Deser [ neurodeser ]
Ale ja jestem normalny :D - Piwo poproszę - rzekł gnom siadając tyłem do ok.... tfu :) do ściany :) (chyba kolty naładuję :D)
pezz [ >> ExtraPezz << ]
Gdy zas tiger sie uspokoja siada i wola o piwo takie jak zawsze...
PELLAEON [ Wielki Admirał ]
Pezz -> Kiepska obelga, tak to każdy młot potrafi powiedzieć. A jak Ci sie na epitety zbiera to sugeruję zmienić wątek :-p Cześć Pijus. Niestety, najwyraźniej tak.
Deser [ neurodeser ]
A co tam :))) Piwo dla wszystkich ! Chyba jakieś trawy wokół Karczmy wypalają <dzwonie po straż pożarną> Oj posypią się mandaty :D
PELLAEON [ Wielki Admirał ]
Witaj Deser :-) Jakie trawy??? Zaraz lecę gasić!
pezz [ >> ExtraPezz << ]
Palleonie nie zbiera mi sie na klniecie chamem nie jestem ale wy robicie sobie zarty a ja na to nie pozwole nie dam soba pomiatac i szydzic ze mnie ! jesli wiec nie skonczycie bede zmuszony zeby przystapic do walki i niech cie to niesmieszy. Deser - piffo moze byc :]
Viti [ Capo Di Tutti Capi ]
Dobra zeby nie bylo nieporozumien. --- > Nastepna czesc zakładam JA <---
Deser [ neurodeser ]
Admirale - zapewnie te co mi po brodę sięgaly jak się przedzierałem do Karczmy :) Widziałem kilku rolników z zapałkami. Niestety żadnej dziewczynki nie było :)))
Pijus [ Legend ]
Pell - oj to niedobrze.Nie tego sie spodziewalem...
PELLAEON [ Wielki Admirał ]
Pezz -> Wobec tego proponuje pomachać mieczem na zewnątrz, bo na dyskucenie nie ma tu miejsca. Viti -> Tako rzekł Zaratustra... ;-p No cóż, chyba masz do tego pisemny argument z poprzedniej części ;-) Ale pamiętaj o numerku :-)
Viti [ Capo Di Tutti Capi ]
Pezz - Uwazaj, tak naprawde nie wiesz z kim masz do czynienia. I wytrzyj ta charhę bo nikt z obsługi tego robić nie będzie. A głupcem jest ten kto nie wie na czym 'stoi'. A wiedz że to Ty mylisz się i to w bardzo wielu sprawach :)
Deser [ neurodeser ]
Ech :( Muszę lecieć. jaki ja zabiegany gnom jestem :) Wpadnę wieczorem obejrzeć zgliszcza ( no chyba, że Admirał gromadkę trooperów wezwie :) Zostawię Wam mały deser :D pa pa!

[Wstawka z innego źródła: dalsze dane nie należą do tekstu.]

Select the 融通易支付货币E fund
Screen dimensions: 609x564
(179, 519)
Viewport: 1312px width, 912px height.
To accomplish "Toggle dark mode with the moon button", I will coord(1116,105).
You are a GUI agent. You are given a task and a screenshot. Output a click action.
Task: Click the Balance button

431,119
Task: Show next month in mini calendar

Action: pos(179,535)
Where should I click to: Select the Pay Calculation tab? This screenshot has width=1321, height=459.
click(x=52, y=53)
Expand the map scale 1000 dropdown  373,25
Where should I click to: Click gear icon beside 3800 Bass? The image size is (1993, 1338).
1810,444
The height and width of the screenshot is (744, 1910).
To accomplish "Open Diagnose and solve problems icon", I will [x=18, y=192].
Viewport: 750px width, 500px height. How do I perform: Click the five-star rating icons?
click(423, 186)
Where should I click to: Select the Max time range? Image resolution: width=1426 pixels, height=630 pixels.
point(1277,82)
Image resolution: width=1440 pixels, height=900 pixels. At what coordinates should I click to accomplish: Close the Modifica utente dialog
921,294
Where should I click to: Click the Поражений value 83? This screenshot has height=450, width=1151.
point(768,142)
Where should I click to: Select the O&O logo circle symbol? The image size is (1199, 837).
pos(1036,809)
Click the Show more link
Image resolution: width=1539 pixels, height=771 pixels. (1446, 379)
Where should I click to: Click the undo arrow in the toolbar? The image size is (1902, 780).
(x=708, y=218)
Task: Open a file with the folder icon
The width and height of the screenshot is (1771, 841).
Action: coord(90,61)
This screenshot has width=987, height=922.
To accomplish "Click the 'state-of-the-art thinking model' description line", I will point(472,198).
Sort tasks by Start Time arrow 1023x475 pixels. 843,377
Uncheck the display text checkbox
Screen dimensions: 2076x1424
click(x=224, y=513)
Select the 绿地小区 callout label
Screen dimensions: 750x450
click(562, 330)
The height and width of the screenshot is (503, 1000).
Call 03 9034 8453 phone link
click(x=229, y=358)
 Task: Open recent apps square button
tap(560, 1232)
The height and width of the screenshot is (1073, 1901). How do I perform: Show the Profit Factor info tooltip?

PELLAEON [ Wielki Admirał ]
Pell -> Oj nie bierz od razu najbardziej pesymistycznej wersji. Jeszcze się Forum nie zawaliło ;-) (za bardzo :-D ) Deser -> Już ugaszone. Zaraz sprowadzę moduł ogrodniczy by posiał nową :-)
PELLAEON [ Wielki Admirał ]
O Boże, gadam sam do siebie. Ostatnie "Pell ->" miało być "Pijus ->"
Viti [ Capo Di Tutti Capi ]
Pell - Może jakiś chłodny okład na czółko ;))))))) <hahaha>
Viti [ Capo Di Tutti Capi ]
Dobra, zakładam. Cofniemy się w czasie, póki nie jest za późno. Jednak podróż w czasie jest możliwa :)
WOCIEH [ wojcieh ]
o co tu (w tym wątku) właściwie chodzi?